Cam Henderson
- Henderson at Marshall University in 1936

Biographical details
- Born: February 5, 1890 Joetown, West Virginia, U.S.
- Died: May 3, 1956 (aged 66) Richmond, Kentucky, U.S.

Coaching career (HC unless noted)

Football
- 1920–1922: Muskingum
- 1923–1934: Davis & Elkins
- 1935–1949: Marshall

Basketball
- 1920–1923: Muskingum
- 1923–1935: Davis & Elkins
- 1935–1955: Marshall

Baseball
- 1938: Marshall

Administrative career (AD unless noted)
- 1935–1948: Marshall

Head coaching record
- Overall: 164–91–13 (college football) 621–234 (college basketball) 6–3 (college baseball)
- Bowls: 1–0

Accomplishments and honors

Championships
- Football WVIAC (1933) Buckeye (1937) Basketball NAIA (1947)

= Cam Henderson =

American sports coach and college athletics administrator

Eli Camden Henderson (February 5, 1890 – May 3, 1956) was an American football, basketball, and baseball coach and college athletics administrator. He served as the head football coach at Muskingum College (1920–1922), Davis & Elkins College (1923–1934), and Marshall University (1935–1949), compiling a career college football record of 164–91–13. Henderson was also the head basketball coach at Muskingum (1920–1923), Davis & Elkins (1923–1935), and Marshall (1935–1955), tallying a career college basketball mark of 621–234. As a coach in basketball, he originated the fast break and the 2–3 zone defense, hallmarks of the modern game.

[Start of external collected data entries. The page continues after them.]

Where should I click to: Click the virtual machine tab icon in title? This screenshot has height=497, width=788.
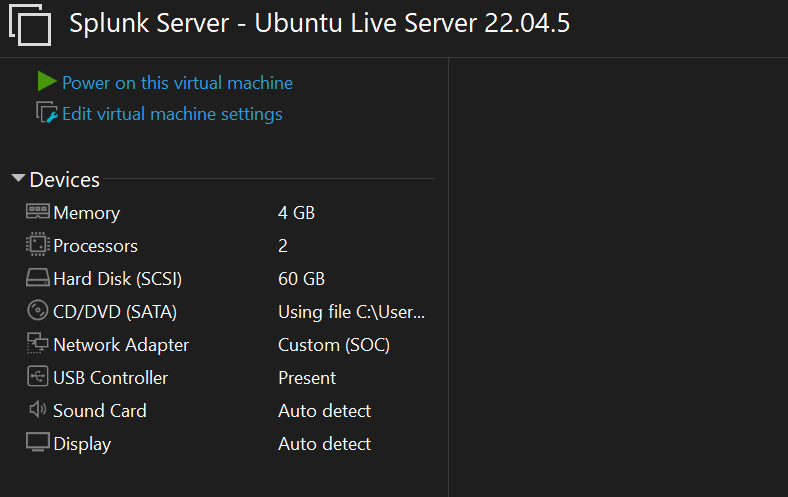point(29,25)
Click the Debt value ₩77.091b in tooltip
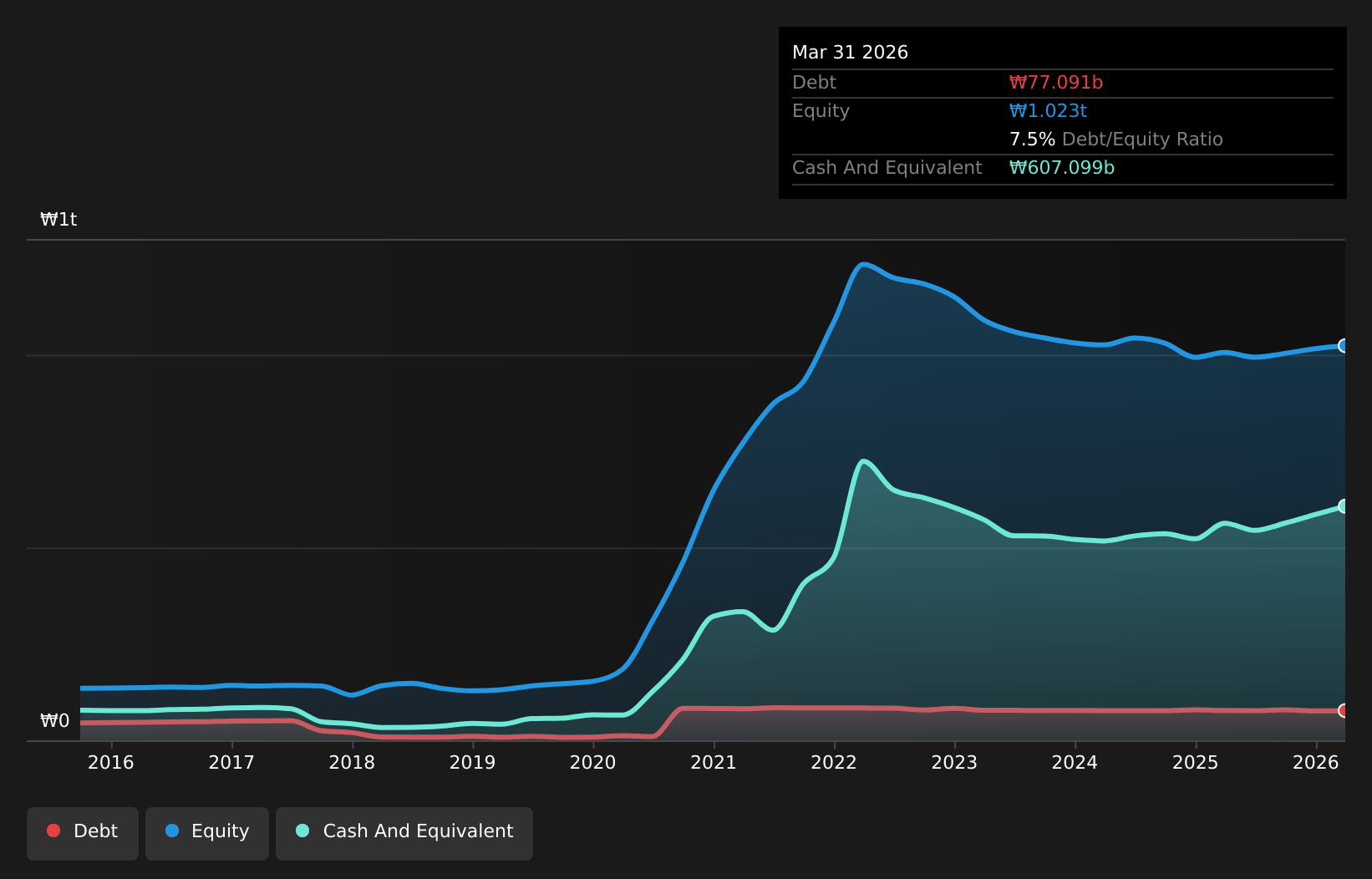 click(1056, 83)
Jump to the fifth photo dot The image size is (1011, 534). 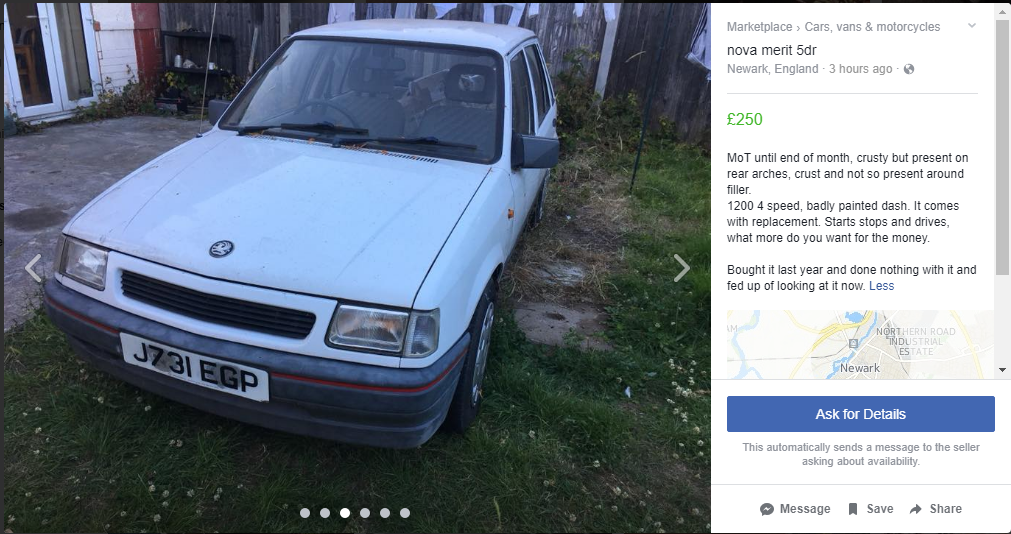click(385, 513)
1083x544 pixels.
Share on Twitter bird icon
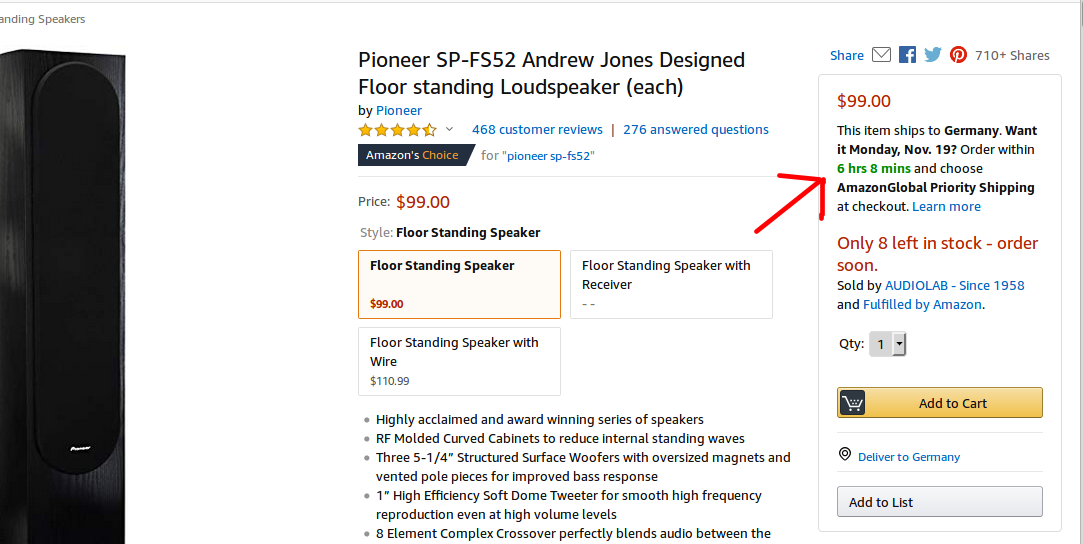tap(933, 55)
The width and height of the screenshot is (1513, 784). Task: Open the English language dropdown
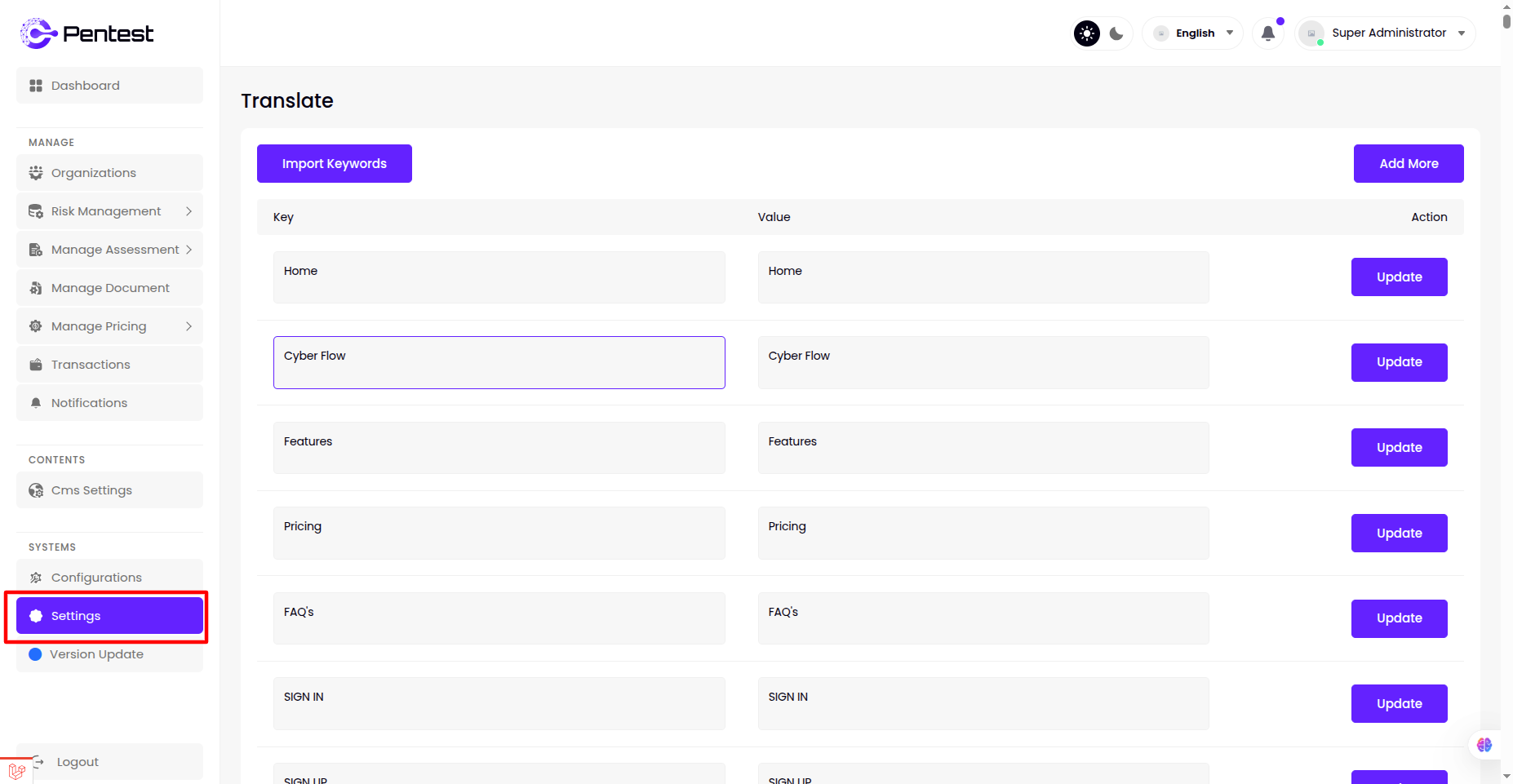[1194, 33]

==Early life and education==
Henderson was born in 1890 in the small town of Joetown in Marion County, West Virginia. He graduated from Glenville State Normal School—now known as Glenville State University–in 1911.

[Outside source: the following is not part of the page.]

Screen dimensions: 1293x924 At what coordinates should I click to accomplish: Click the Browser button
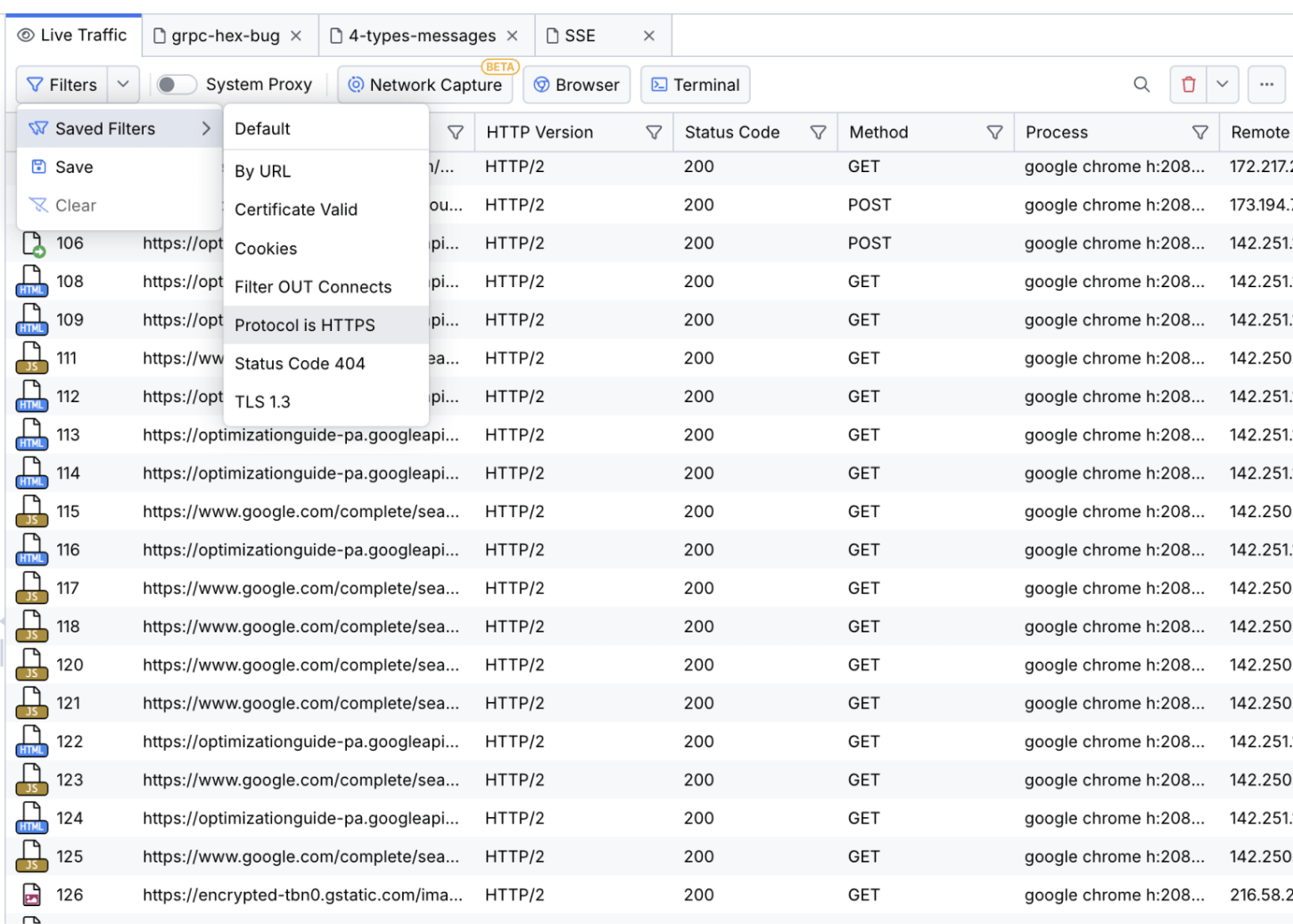[x=576, y=85]
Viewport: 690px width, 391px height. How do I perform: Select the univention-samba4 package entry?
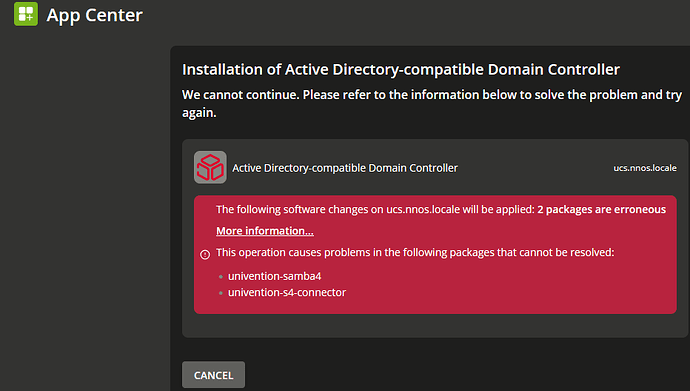[275, 276]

==High school coaching career==
Henderson began coaching at Shinnston High School in rural West Virginia, then moved to Bristol, West Virginia, where no gymnasium existed on his arrival. Henderson managed to have a gym constructed there, but poorly-cured wood and a leaky roof resulted in a slippery floor. Henderson began to distribute his defenders in "zones" to avoid the slick spots. He then developed an offense of "breaking fast" off a missed basketball, with two forwards tearing down each sideline and a point guard bringing the ball up the court quickly for a number of options. Henderson is credited with the creation of the 2–3 zone defense and the fast break in basketball.

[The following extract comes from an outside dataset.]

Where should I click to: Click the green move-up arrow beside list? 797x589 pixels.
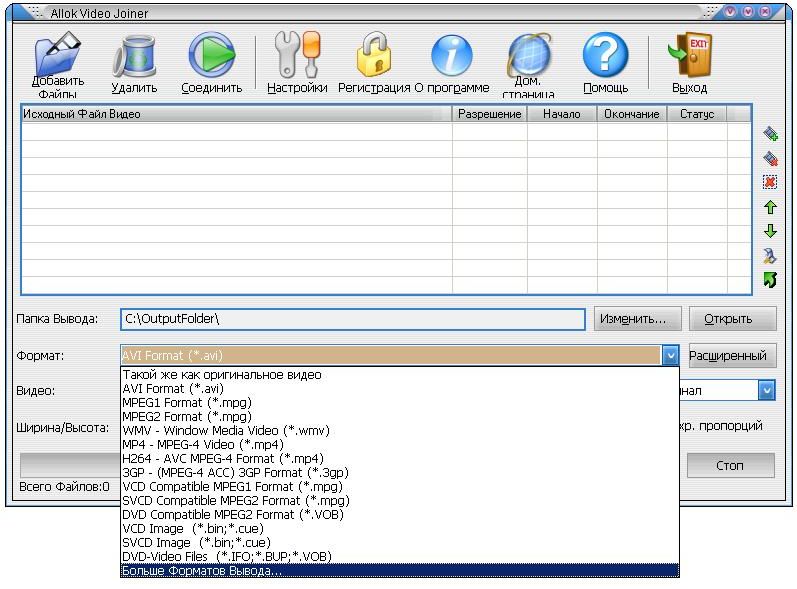(x=770, y=207)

==College coaching career==
Henderson moved on to a head coaching position in football and basketball at Muskingum College in Ohio in 1920, but his greatest glory came during the period of 1923 to 1934 as head basketball and football coach of Davis & Elkins College in Elkins, West Virginia. Henderson coached the first undefeated (22–0) West Virginia collegiate basketball team (1924–25) at Davis & Elkins and coached the first (proclaimed) D&E state collegiate football championship team in 1928. Henderson's 1933 team won the West Virginia Athletic Conference title. At Davis & Elkins, Henderson had a 220–40 record in basketball and an 81–33–6 record in football. His Davis & Elkins football teams beat much larger schools like West Virginia University, Army, Fordham, Villanova, George Washington and Navy.

===Marshall===
Henderson assumed a position at Marshall College, now Marshall University, in 1935, after Marshall had hired Dr. John Allen from D&E to be President of Marshall. Henderson was hired as athletic director and head coach for basketball and football. Henderson would win 68 football games and one Buckeye Conference title (a 9–0–1 season in 1937). He sent the Thundering Herd to the 1948 Tangerine Bowl and he produced College Football Hall of Fame running back Jackie Hunt, who set the national scoring mark with 27 touchdowns in 1940. His basketball teams won 368 games and won the Buckeye Conference in 1936–37, 1937–38 and 1938–39, the final year for the league. He won 35 straight home games from 1944 to 1947, started the 1946–47 season 17–0, then went on to a 32–5 mark and Marshall's only national championship in basketball in the NAIB (today's NAIA) Basketball Tournament in Kansas City, Missouri. Henderson also sent teams to the 1938 and 1948 tournament. His 1947–48 team won the Helms Foundation's Los Angeles Invitational by defeating Syracuse, 46–44.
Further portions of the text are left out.